EUREKA, CA.—Around 25 Recology trucks lined up in front of the Hospice of Humboldt on September 15th, to honor their co-worker and beloved friend, Matt Taylor–who’s dedicated around 18 years to Recology; and even more years to the community.
“We came together today on a short call,” Gerald Watkins, a Recology driver for 17 years said. “We got all these guys really together and to come together just to show support, care and love that he has with Recology and the teamsters,”
He was met with dozens of co-workers, family and friends.
“I’ve known Matt since junior high, that’s when I first met him. We had lost contact through the years and stuff, and then he came to work with us,” Leonard Wonnacott, a Recology driver for 22 years said. “I was like, oh, hey, you’re here. you know? And then it just went from there,you know? He’s like, the best dude you could possibly work with.”
“Matt, to me, is a friend I’ve had for 30 years, a family friend and a good friend and a coworker that I’ve been working with for the past 17 years and someone that will do anything for you. He’s a giver, not much of a taker,” Watkins said.
Matt has been battling Stage 4 Pancreatic Cancer. After receiving care at St. Joseph’s, he will now reside at the hospice
Throughout his life many at the gathering said he was always the one to put others first.
“He runs garbage out in the city of Eureka, and he touches the lives of about 3500 residents every day, like many of our drivers do out here, and he’s made friends with people and people look forward to seeing him. You can look at Facebook pages right now and you may hear stories about him that I’ve never heard before,” General Manager at Recology, Linda Wise said. “He never is there to tell you what you could do for him, he’s always had thought about what he could do for you.”

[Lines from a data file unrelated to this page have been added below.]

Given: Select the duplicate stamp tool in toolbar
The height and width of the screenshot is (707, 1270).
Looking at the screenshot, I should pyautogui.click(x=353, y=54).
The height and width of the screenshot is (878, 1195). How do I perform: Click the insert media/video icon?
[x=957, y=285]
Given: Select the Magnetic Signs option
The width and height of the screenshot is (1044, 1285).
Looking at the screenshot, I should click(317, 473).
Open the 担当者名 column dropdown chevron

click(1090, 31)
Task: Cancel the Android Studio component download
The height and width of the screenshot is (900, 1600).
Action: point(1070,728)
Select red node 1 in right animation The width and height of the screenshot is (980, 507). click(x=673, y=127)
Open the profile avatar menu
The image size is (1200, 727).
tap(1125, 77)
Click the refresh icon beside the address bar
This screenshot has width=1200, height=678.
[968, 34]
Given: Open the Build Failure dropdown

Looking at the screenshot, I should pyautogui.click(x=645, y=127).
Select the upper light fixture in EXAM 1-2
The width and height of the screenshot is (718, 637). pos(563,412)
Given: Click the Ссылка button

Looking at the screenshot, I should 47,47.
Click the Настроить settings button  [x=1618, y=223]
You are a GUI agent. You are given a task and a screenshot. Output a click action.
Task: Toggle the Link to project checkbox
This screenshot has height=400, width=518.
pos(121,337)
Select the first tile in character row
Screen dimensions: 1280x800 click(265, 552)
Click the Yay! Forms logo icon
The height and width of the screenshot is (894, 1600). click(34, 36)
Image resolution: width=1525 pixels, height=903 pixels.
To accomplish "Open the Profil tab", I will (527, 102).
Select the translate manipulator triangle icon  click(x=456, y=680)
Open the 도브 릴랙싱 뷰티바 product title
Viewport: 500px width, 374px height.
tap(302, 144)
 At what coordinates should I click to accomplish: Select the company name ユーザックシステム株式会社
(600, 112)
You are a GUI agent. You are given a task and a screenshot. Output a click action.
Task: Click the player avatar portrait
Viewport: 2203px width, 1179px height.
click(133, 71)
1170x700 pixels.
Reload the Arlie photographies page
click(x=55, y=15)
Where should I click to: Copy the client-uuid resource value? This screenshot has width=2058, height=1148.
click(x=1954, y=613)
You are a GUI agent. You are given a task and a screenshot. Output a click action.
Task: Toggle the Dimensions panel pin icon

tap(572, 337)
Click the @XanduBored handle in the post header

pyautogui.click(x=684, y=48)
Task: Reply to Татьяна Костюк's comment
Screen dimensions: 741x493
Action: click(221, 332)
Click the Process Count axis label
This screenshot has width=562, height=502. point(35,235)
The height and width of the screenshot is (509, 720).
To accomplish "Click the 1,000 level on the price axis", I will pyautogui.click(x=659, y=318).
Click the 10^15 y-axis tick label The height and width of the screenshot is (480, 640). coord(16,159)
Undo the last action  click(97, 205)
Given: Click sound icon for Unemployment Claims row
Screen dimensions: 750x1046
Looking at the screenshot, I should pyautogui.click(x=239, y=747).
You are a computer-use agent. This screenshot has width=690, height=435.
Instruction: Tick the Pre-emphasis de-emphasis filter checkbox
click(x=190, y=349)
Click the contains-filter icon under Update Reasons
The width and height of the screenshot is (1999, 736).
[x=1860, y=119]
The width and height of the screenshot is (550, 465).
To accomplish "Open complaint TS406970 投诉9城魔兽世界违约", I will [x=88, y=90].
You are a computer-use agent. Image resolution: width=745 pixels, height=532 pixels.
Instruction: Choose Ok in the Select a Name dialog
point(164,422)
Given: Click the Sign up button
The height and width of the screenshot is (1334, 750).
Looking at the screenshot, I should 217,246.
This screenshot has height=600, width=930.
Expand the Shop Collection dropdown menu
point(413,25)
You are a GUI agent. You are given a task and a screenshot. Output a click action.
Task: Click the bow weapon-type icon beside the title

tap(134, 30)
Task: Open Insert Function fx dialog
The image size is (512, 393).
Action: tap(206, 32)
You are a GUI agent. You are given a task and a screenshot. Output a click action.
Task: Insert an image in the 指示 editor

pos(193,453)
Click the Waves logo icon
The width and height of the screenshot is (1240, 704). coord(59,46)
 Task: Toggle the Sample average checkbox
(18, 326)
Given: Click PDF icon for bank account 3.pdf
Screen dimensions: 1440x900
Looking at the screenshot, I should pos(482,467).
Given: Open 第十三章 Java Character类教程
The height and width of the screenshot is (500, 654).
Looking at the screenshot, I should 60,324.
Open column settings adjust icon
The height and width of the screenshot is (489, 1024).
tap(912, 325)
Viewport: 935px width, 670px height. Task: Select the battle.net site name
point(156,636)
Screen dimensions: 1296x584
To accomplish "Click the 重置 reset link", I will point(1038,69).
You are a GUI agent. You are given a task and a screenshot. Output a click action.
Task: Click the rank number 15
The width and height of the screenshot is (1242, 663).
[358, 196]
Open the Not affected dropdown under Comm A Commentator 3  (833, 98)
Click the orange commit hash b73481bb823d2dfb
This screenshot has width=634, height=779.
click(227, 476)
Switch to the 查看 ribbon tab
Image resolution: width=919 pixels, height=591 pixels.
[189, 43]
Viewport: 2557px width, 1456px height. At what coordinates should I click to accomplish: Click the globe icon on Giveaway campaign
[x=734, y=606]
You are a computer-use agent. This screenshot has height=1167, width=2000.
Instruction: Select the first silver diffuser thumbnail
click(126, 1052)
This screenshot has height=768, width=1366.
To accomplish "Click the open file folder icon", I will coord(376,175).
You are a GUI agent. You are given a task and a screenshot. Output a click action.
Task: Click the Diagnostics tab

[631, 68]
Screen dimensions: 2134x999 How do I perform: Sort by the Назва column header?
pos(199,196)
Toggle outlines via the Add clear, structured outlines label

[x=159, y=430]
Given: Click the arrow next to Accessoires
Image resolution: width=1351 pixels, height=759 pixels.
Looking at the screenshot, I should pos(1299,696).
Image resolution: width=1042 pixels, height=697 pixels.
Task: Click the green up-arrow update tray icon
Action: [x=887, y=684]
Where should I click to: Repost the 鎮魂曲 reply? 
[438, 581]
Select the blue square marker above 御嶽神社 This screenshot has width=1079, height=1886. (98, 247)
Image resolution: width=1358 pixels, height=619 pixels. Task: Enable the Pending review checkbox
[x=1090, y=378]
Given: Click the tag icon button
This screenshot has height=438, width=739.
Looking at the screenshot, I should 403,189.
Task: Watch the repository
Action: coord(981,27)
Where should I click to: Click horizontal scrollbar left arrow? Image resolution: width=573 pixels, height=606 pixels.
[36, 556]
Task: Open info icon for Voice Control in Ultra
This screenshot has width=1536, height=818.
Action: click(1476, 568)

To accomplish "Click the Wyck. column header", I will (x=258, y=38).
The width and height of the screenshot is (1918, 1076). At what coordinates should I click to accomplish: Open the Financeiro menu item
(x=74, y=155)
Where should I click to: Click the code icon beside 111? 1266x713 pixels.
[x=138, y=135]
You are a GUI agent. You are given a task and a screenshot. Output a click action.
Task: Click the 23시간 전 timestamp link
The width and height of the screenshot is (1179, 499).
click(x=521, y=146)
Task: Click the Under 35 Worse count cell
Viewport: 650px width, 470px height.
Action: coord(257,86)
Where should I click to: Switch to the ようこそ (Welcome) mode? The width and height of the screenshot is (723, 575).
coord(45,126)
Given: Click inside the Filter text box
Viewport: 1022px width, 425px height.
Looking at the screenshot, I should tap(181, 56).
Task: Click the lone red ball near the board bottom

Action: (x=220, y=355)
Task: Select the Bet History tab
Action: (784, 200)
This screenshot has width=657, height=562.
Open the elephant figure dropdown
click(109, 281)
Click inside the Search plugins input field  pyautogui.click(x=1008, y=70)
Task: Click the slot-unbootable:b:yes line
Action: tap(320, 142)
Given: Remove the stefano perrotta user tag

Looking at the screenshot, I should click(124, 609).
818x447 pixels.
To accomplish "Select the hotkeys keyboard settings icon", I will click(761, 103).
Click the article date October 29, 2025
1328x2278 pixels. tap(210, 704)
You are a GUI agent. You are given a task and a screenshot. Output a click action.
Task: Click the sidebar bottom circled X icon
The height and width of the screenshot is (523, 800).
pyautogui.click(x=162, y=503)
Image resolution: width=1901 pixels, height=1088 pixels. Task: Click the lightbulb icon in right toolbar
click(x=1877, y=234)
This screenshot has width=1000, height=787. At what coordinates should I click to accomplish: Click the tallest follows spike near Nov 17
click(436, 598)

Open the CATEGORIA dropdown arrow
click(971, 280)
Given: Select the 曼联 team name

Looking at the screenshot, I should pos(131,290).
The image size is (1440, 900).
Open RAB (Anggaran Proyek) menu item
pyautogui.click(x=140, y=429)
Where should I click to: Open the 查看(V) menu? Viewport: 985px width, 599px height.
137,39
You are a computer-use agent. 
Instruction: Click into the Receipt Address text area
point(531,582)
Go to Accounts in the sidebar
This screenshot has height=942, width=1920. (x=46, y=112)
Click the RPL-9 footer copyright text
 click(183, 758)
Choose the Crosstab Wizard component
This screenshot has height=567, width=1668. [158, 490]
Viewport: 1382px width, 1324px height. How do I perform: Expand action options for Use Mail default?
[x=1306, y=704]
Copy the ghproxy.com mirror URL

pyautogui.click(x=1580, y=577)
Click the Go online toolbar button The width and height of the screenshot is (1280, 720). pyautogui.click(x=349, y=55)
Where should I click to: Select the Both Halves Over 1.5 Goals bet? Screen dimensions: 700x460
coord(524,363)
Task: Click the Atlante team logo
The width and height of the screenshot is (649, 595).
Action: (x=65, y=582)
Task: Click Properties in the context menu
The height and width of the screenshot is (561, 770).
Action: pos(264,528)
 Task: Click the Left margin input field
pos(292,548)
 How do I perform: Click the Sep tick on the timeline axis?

Though the gathering was short notice the turnout was huge, and the hospice said that this was the first time anything like this had happened at their facility.
“We heard this morning that a patient was being transported from the hospital into our hospice house. He’s obviously very well-loved in the neighborhood and in this community, I mean, the show of support is just incredible,” CEO of Hospice of Humboldt, Dianne Keating said. “All the staff literally came outside because it’s just such a testament to the love that this person has. and it’s just really a credit to the hospice house that we can serve this person at the end of life and provide all the love and support not only to him but to all of his family and friends.”
Tears were shed, stories were told, and most importantly–love was felt throughout the gathering as they said goodbye to a dear friend, father, and community member.